Omega-3 fatty acids have had mixed results as a treatment for Crohn's disease, but they are considered a healthy addition to anyone's diet.

Boswellia (frankincense) has been studied for use in IBD, but it is currently not approved to treat any condition.

Slippery elm has been found to have antioxidant effects, but further study is needed to determine if it is helpful for use in IBD.

Bromelain has shown promise in animal studies, but there are no studies on humans yet.

Forms of Crohn's Disease

Different terms are used to describe Crohn's disease, depending on what part of the digestive tract is affected.
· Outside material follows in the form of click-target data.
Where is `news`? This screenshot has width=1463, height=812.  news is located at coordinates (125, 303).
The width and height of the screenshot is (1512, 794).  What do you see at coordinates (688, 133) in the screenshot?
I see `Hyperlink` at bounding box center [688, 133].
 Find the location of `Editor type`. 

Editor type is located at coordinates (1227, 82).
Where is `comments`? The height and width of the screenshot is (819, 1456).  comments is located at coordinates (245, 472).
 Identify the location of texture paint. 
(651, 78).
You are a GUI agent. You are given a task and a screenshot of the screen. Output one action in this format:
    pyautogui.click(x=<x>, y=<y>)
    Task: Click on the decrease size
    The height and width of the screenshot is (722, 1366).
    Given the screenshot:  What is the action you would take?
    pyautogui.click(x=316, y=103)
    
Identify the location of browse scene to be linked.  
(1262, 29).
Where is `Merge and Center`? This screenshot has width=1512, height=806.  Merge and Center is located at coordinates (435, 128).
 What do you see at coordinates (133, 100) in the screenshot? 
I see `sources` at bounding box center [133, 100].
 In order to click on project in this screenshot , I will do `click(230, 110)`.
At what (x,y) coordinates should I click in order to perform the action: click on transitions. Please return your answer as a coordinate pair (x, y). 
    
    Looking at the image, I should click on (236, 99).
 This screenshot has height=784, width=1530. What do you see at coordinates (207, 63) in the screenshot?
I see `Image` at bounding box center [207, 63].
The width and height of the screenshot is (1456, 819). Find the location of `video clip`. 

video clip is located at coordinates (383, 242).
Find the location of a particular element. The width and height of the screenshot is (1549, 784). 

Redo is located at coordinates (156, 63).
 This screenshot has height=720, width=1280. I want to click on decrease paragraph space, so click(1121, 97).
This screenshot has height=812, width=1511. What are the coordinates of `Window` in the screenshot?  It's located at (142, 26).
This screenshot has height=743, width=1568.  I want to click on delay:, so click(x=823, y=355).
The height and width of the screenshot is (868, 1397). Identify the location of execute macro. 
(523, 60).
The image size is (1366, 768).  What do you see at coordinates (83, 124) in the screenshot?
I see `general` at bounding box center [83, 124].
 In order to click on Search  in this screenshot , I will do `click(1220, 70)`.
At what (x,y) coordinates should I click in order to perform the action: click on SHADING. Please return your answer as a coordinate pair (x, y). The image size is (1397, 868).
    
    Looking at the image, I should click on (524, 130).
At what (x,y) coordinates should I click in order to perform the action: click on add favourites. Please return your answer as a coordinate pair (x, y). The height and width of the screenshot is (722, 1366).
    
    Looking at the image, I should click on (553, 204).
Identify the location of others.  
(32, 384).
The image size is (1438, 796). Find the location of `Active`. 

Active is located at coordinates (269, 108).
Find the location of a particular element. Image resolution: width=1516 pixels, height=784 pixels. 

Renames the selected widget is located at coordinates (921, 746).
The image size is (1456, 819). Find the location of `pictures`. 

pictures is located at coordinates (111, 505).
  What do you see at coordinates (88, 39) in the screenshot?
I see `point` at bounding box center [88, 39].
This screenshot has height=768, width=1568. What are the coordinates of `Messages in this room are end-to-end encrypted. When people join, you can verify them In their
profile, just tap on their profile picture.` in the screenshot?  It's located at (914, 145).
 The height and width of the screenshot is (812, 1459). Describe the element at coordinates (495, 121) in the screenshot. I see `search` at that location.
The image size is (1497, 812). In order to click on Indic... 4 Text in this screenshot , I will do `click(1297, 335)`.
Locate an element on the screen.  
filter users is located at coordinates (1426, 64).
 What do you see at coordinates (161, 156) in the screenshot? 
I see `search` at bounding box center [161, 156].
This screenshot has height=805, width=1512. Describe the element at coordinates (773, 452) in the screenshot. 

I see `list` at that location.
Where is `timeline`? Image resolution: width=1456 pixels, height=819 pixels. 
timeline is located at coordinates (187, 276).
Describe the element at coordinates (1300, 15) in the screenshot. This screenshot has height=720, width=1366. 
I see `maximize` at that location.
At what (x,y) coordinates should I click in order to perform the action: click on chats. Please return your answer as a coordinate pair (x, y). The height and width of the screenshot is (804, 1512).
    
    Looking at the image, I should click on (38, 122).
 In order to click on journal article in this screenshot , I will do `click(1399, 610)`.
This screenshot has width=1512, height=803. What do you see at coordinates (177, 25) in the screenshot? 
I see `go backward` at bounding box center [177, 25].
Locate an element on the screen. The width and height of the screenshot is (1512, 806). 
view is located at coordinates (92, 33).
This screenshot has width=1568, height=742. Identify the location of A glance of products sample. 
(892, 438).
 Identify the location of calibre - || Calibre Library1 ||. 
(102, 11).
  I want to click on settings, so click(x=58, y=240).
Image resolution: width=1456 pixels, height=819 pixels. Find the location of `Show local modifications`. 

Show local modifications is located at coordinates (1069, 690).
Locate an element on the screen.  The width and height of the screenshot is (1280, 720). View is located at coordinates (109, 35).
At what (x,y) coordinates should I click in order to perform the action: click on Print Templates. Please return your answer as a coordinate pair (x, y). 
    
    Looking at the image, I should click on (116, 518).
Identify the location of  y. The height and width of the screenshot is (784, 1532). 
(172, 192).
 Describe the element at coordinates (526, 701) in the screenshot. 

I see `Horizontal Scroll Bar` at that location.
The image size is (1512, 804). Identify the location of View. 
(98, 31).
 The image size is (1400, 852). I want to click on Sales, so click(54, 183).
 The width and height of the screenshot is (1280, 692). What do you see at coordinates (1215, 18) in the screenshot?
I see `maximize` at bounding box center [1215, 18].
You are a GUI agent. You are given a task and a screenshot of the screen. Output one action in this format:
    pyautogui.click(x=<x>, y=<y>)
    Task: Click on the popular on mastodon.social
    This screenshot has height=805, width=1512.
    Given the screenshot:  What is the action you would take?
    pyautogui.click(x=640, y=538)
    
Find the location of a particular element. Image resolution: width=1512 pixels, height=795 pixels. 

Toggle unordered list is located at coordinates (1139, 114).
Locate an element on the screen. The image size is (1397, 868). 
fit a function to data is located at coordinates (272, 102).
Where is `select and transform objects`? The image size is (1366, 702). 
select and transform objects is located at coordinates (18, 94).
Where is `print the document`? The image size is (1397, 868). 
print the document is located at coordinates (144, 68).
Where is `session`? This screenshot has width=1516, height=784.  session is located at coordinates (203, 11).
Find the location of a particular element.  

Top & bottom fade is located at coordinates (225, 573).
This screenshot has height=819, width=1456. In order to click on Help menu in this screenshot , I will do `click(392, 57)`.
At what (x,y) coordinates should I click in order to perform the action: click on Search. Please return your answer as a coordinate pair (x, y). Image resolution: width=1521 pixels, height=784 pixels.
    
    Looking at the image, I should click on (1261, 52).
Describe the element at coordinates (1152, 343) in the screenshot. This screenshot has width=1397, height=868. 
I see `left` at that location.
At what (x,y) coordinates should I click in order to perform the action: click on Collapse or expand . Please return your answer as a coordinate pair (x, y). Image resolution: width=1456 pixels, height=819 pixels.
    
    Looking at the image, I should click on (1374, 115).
The most common form of Crohn's disease is ileocolitis, which affects the ileum (lower end of the small intestine) and the colon (large intestine). Ileitis, also known as fistulizing or perforating Crohn's disease, affects only the ileum. Gastroduodenal Crohn's disease affects the stomach and duodenum (first part of the small intestine). Jejunoileitis is characterized by intermittent areas of inflammation in the jejunum (middle section of the small intestine). Crohn's colitis, sometimes called granulomatous colitis, affects only the colon and is sometimes confused with ulcerative colitis.

Colorectal and Small Bowel Cancer

For people with Crohn's disease, there are several factors that seem to affect the risk of developing colorectal cancer. These risks include:

Physicians may recommend a screening colonoscopy every 2 to 3 years after 8 to 10 years of Crohn's disease, and every 1 to 2 years after 20 years of Crohn's disease.

Related Conditions

Several complications are associated with Crohn's disease, and those that manifest outside the colon are called extra-intestinal complications. Extra-intestinal complications include arthritis, delayed growth in children, eye diseases, gallstones, skin conditions, and mouth ulcers. Most of these complications will worsen when the Crohn's disease is flaring and improve when it is in remission.

Some of the potential local (intestinal) complications of Crohn's disease include abscesses; bowel obstruction; bowel perforation; colorectal cancer; fissures; fistulas; toxic megacolon; and worsening of symptoms during menstruation.

Smoking and Crohn's Disease

People who smoke, or who have smoked in the past, have a higher risk of developing Crohn's disease. Relapses, repeat surgeries, and aggressive immunosuppressive treatment are more common in patients with Crohn's disease who also smoke. People with Crohn's disease are strongly encouraged to quit smoking.


A healthy pregnancy and baby are both possible for women who have Crohn's disease. The course of IBD throughout the term of a pregnancy tends to remain similar to the condition of the disease at the time of conception. If the Crohn's disease is flaring at the time the baby is conceived or during the course of the pregnancy, the risk of miscarriage and premature birth is higher.


With proper medical care, most people with CD lead long, productive lives. New medications and research into the causes of IBD continue to increase the quality of life for people with IBD.